::: Records
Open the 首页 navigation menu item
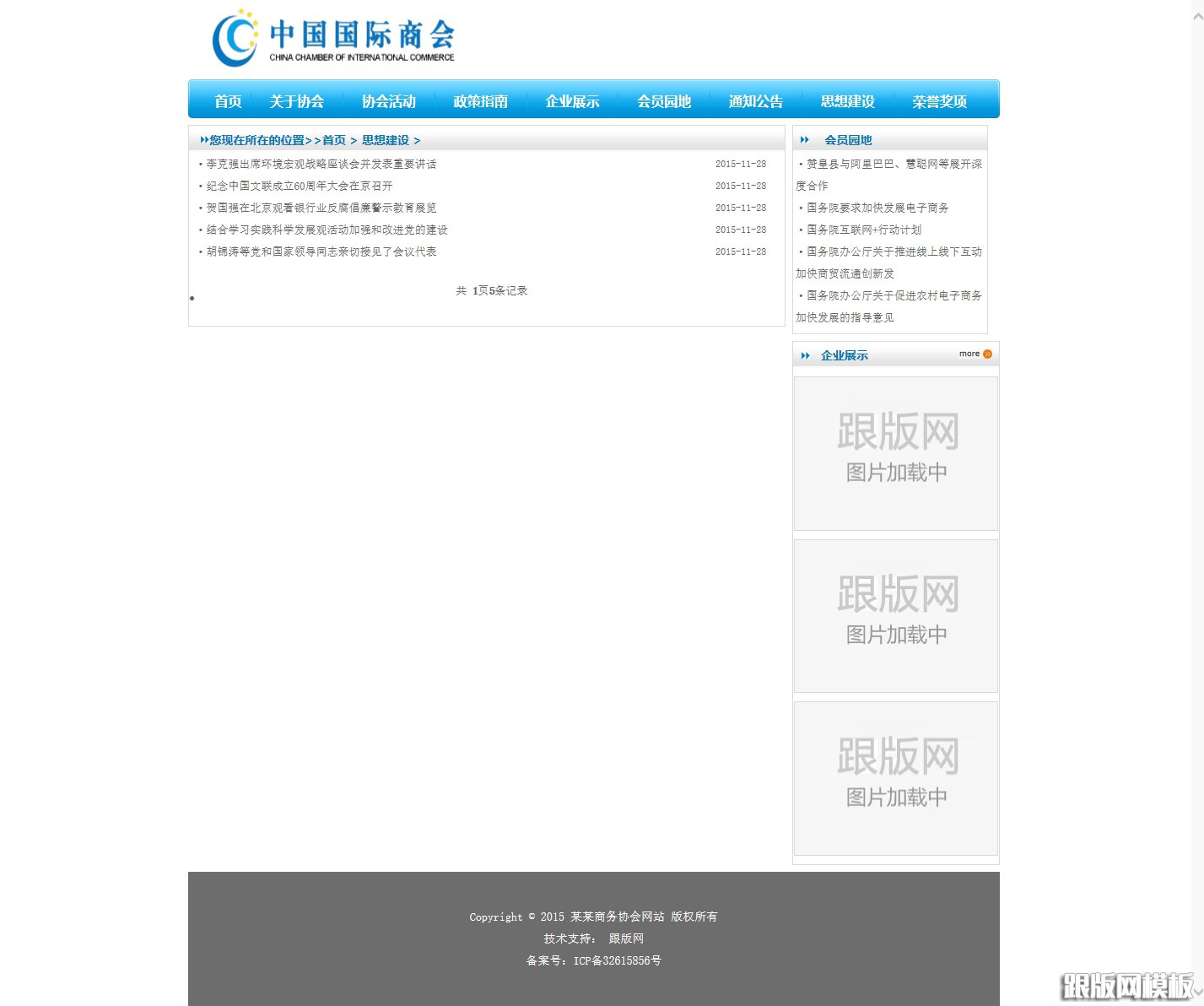This screenshot has height=1006, width=1204. (226, 100)
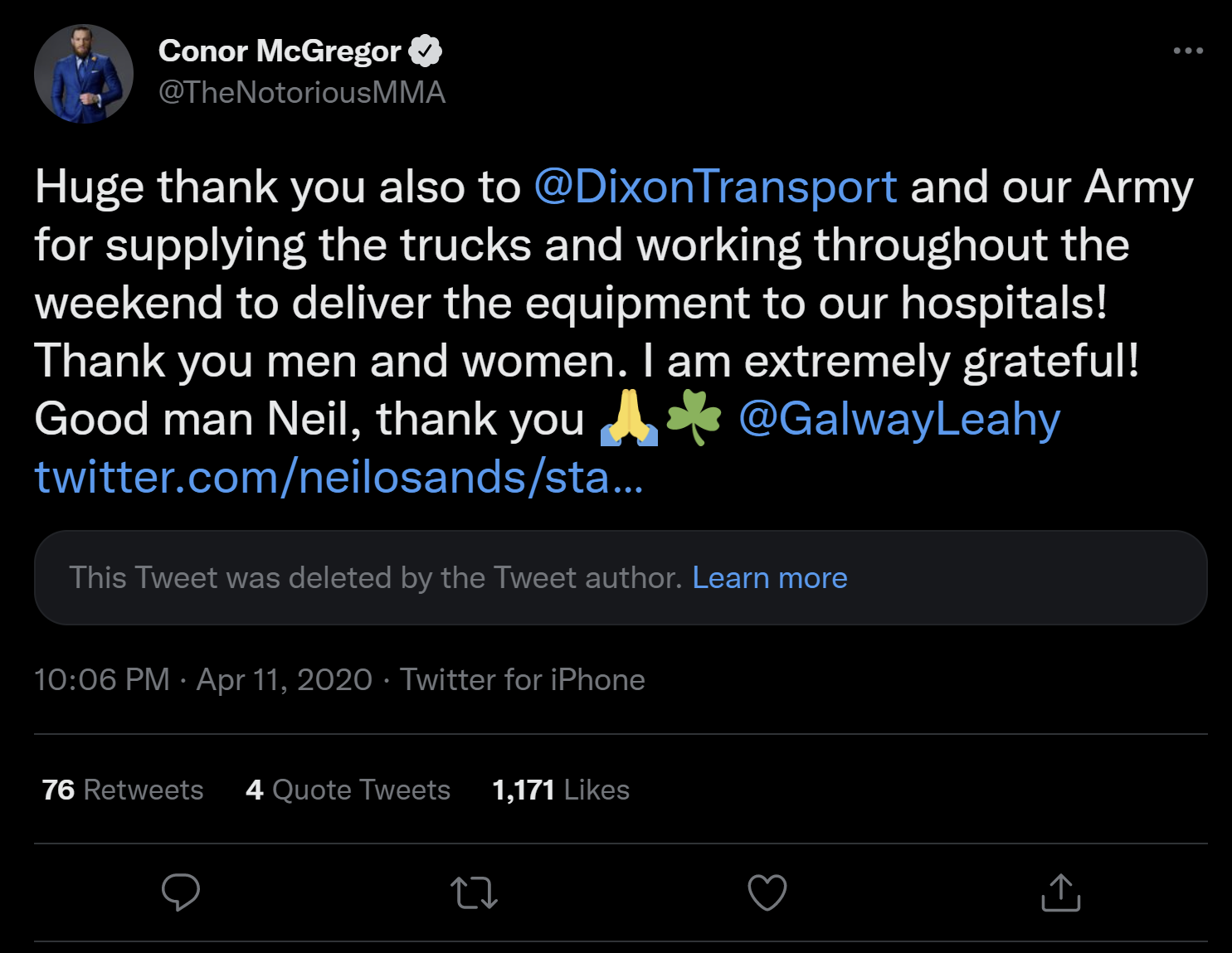Open the @GalwayLeahy mention
This screenshot has height=953, width=1232.
(x=899, y=419)
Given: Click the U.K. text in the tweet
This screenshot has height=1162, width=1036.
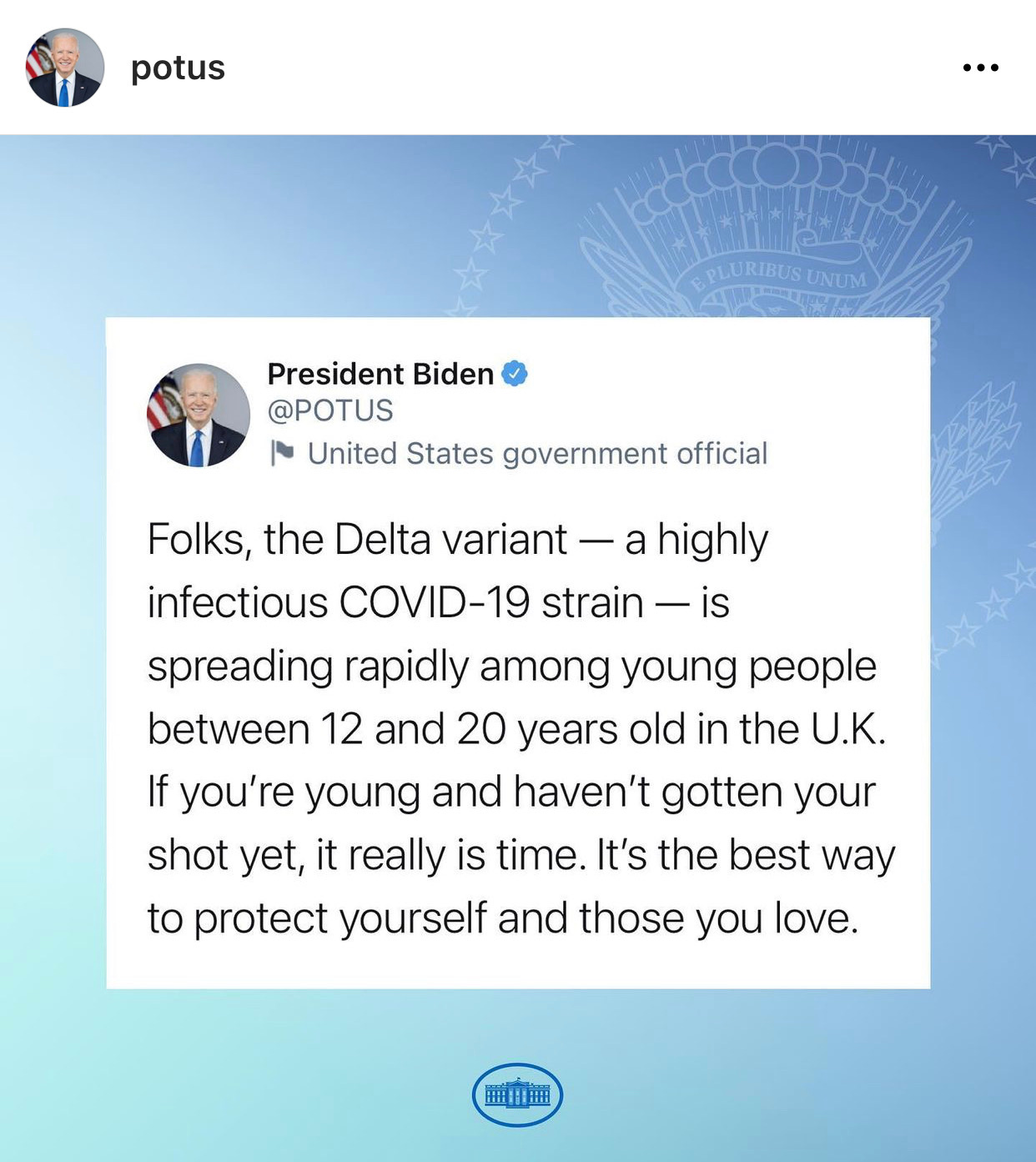Looking at the screenshot, I should click(848, 729).

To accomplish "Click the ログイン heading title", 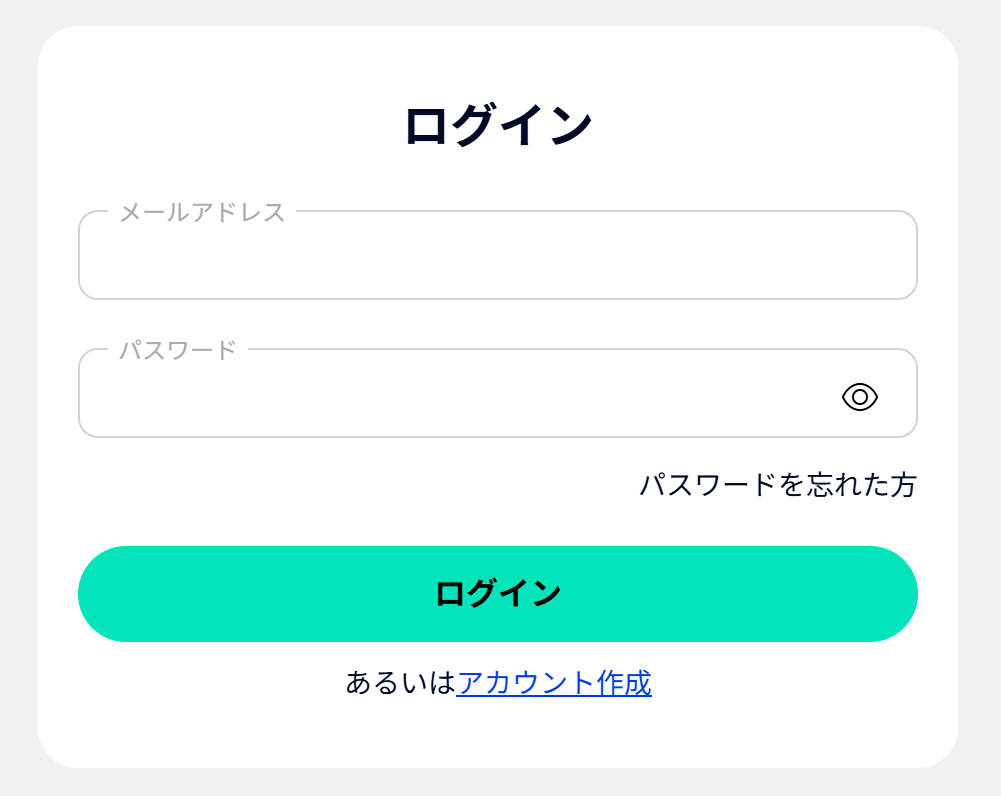I will pyautogui.click(x=498, y=127).
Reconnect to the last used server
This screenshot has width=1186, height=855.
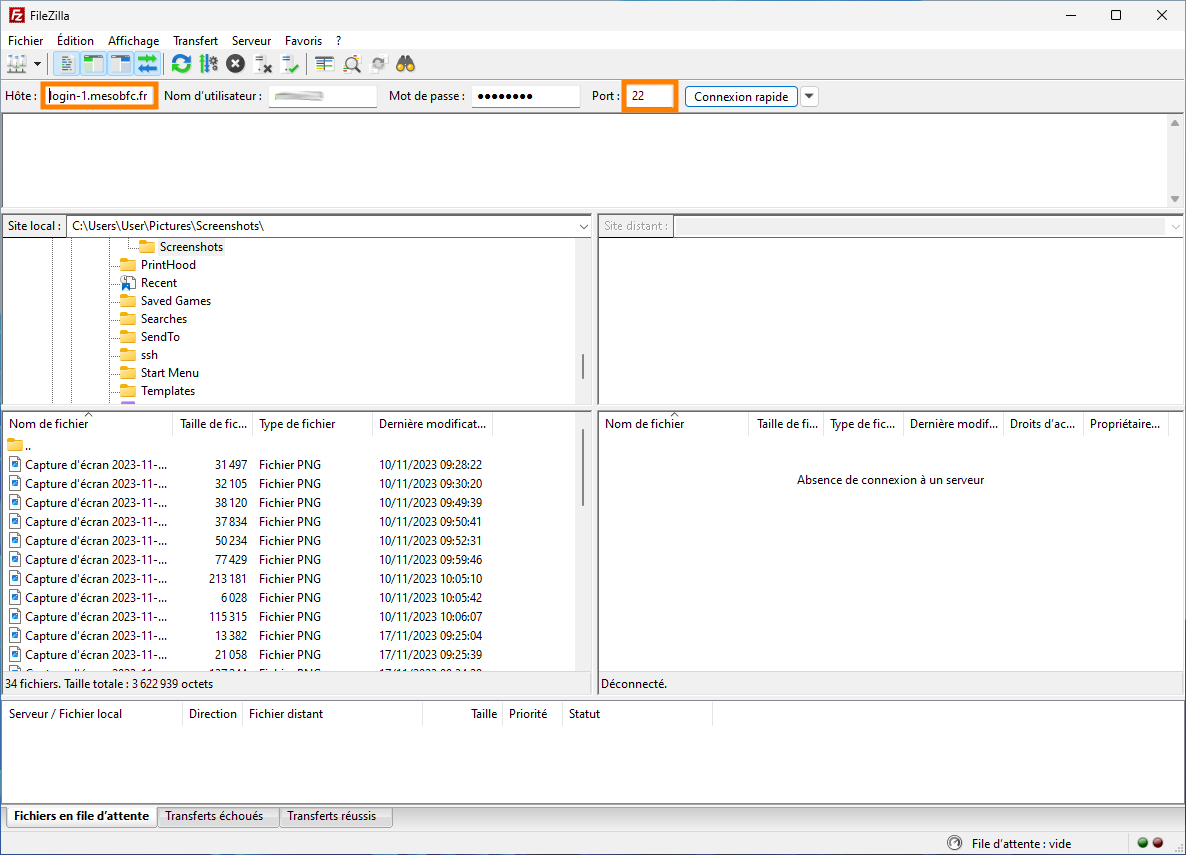click(292, 63)
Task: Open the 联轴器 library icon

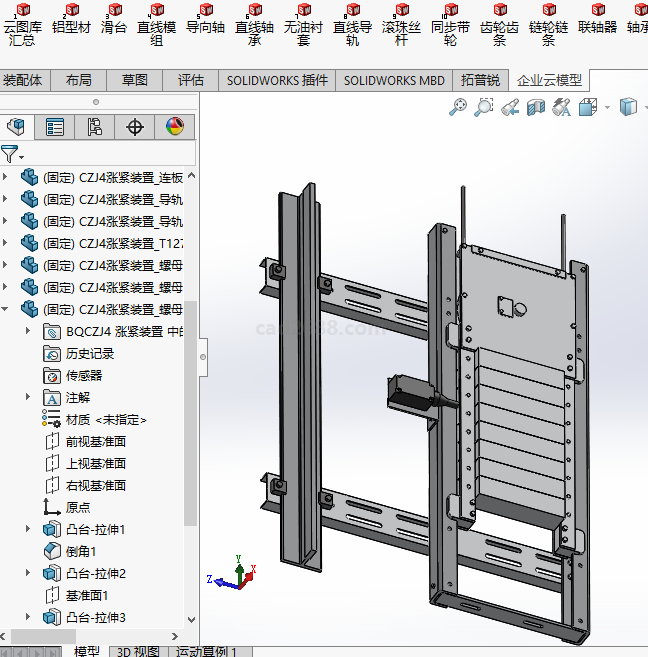Action: [x=597, y=22]
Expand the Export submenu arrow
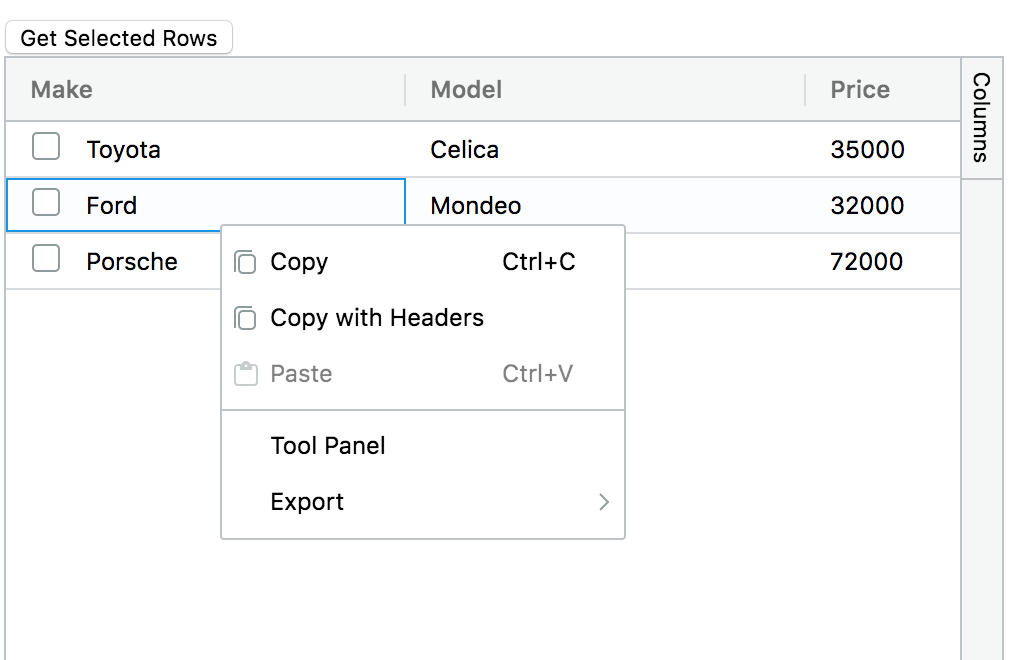1030x660 pixels. point(604,502)
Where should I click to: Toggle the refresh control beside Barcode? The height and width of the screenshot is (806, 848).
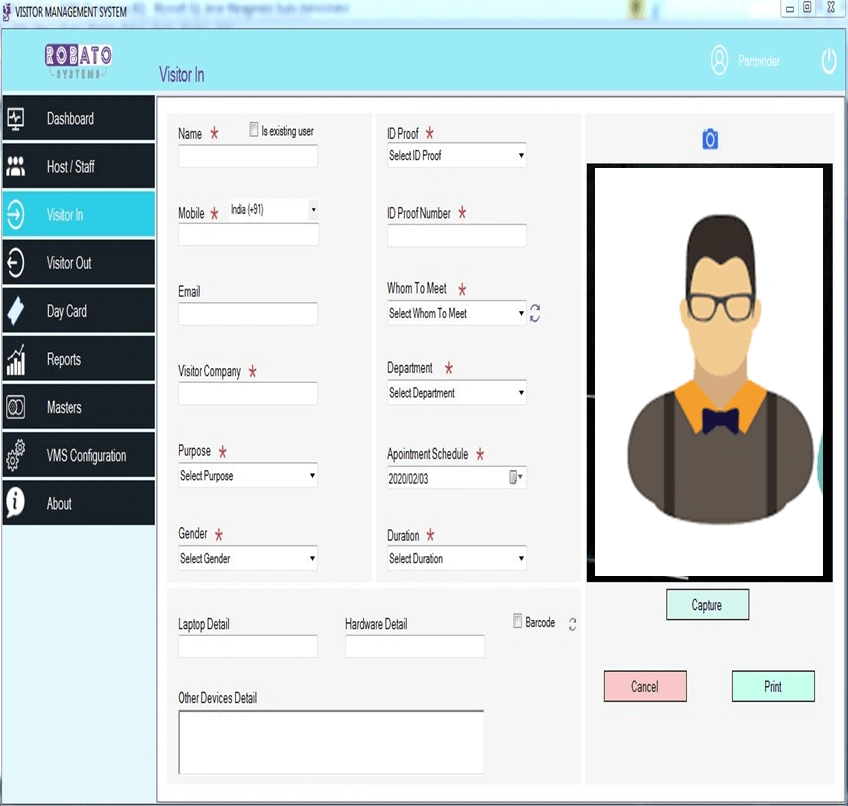[x=571, y=623]
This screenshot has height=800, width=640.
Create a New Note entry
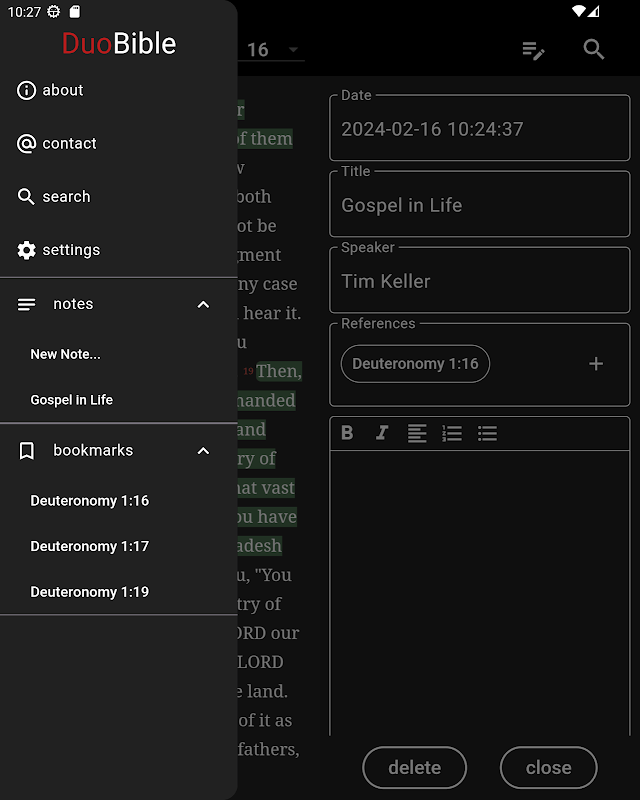[x=65, y=354]
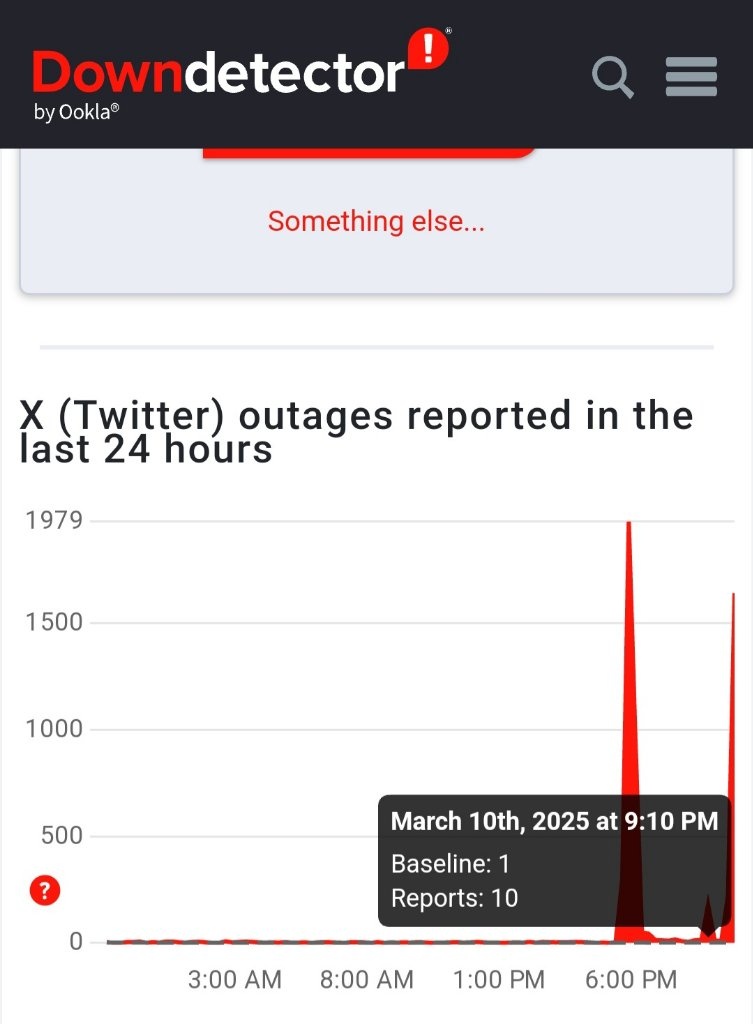The width and height of the screenshot is (753, 1024).
Task: Tap the partially visible red button
Action: [x=369, y=153]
::::::
__What to produce__. With the line containing "This screenshot has height=800, width=640." as the first line and the last line of the listing as the final one, reproduce that span exactly, without pictures.

__Expected output__.
This screenshot has height=800, width=640.
Create a New Note entry
[x=65, y=354]
The width and height of the screenshot is (753, 1024).
Task: Tap the partially visible red button
Action: [x=369, y=153]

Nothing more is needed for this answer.